You missed again. How? Well, you overcompensated. First time you swung too early. This time you swung too late. You waited too long. So now you finished, right? Wrong. Anyone can see that if you didn’t get it the first time and were given a chance to correct your mistake that it would be easy to over-correct. So you are given one more chance. Now you have both ends of the spectrum. Too early and too late. You remember what "too early" felt like. You remember what "too late" felt like. Now is the big challenge. Can you find the center and swing at the right time. Can you hit that ball deep and get your team mate on third in to home, and score a run. The pitcher winds up and sends the ball straight through the strike zone.

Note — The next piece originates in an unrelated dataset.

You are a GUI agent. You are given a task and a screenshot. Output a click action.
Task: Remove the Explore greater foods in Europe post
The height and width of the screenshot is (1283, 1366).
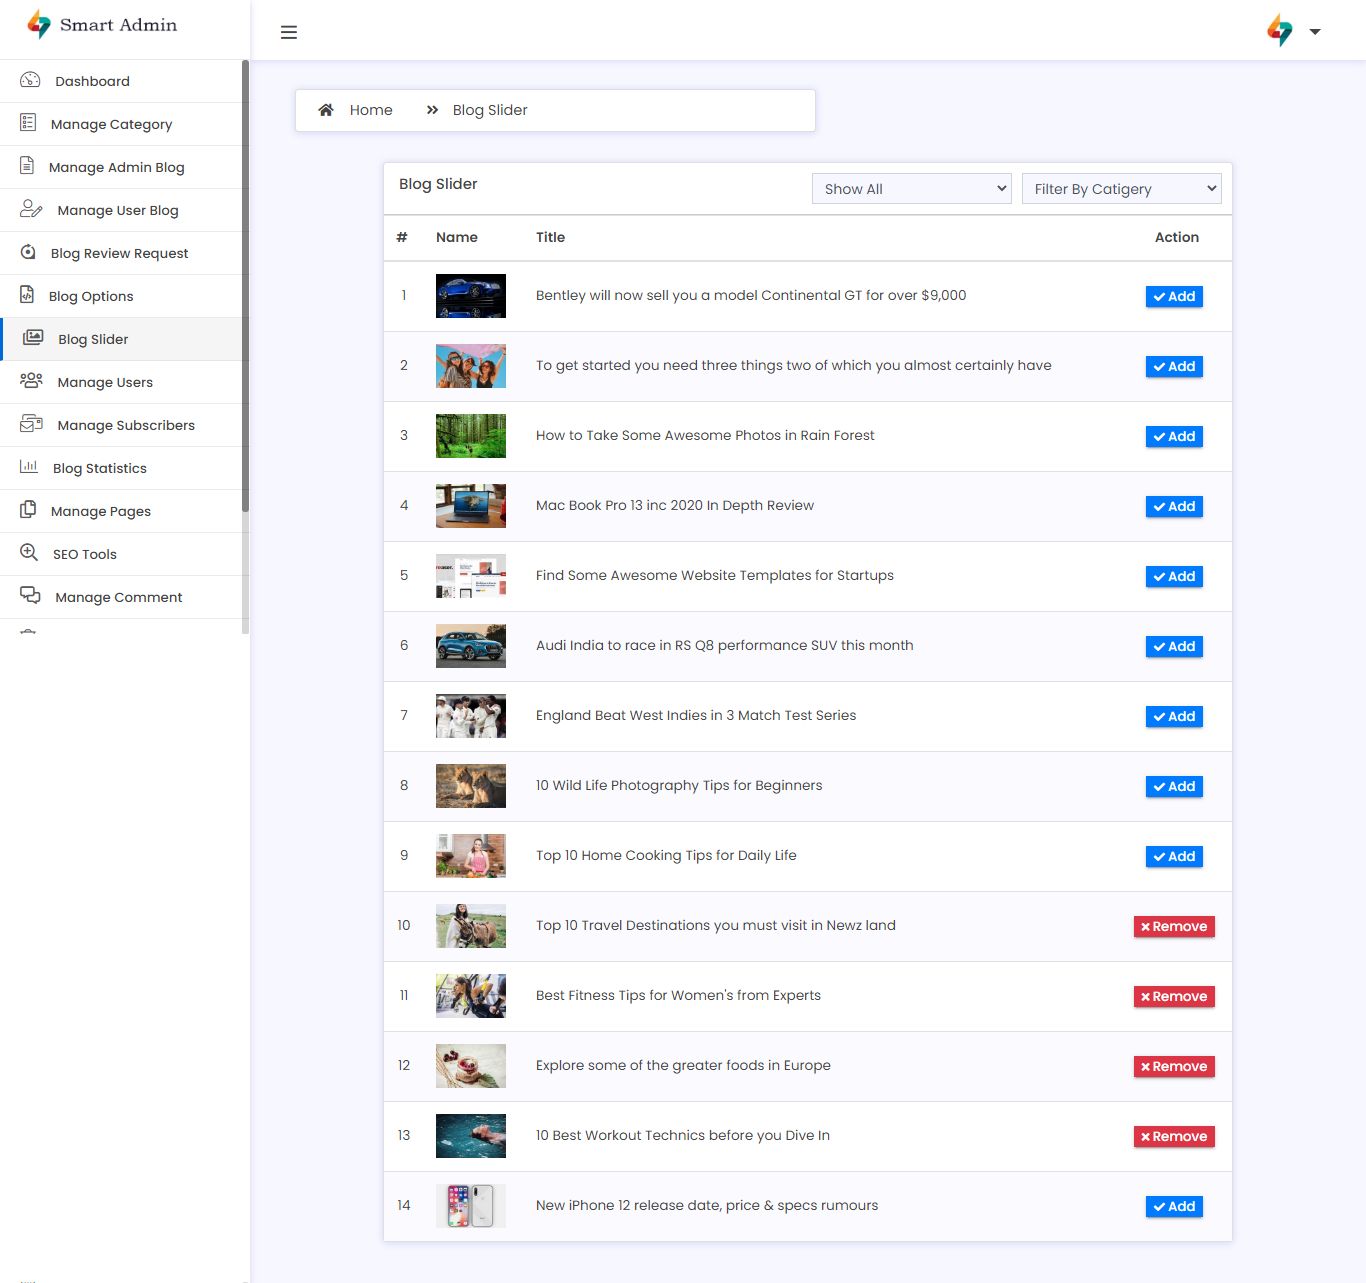coord(1174,1066)
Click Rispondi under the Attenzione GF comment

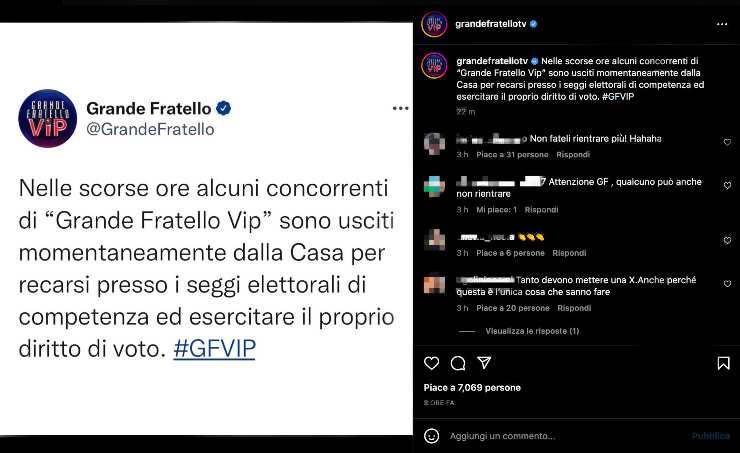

So you see, three chances are plenty. The first chance you end up with a result that is wrong. So you know not to repeat that result again. The second time, unless you get it right, you can end up with another incorrect result. There are only so many results that make sense concerning the question or challenge. Now you know of two possible results that will not work. If you can’t find the right solution on the third try, any more guessing will be just that; guessing. The more times you guess, the more of a chance you have of getting it right, but if you get it right it’s possible that you are just lucky for actually finding the right answer. It doesn’t prove that you know the answer. It doesn’t prove that you have the proper knowledge of the subject. When we are talking about CPR, you need to really know your stuff. You cannot come across a victim and begin to think about what could be the next step. You have to know. So when being challenged, you have prove that you will know what to do in case of an emergency.

We can’t have people out there certified in CPR who don’t know what they are doing. People’s lives are at stake. The three strike rule allows a candidate ample tries to get the right answer without relying on dumb luck to produce the correct answer. This way we end up with a person trained in CPR who knows what to do.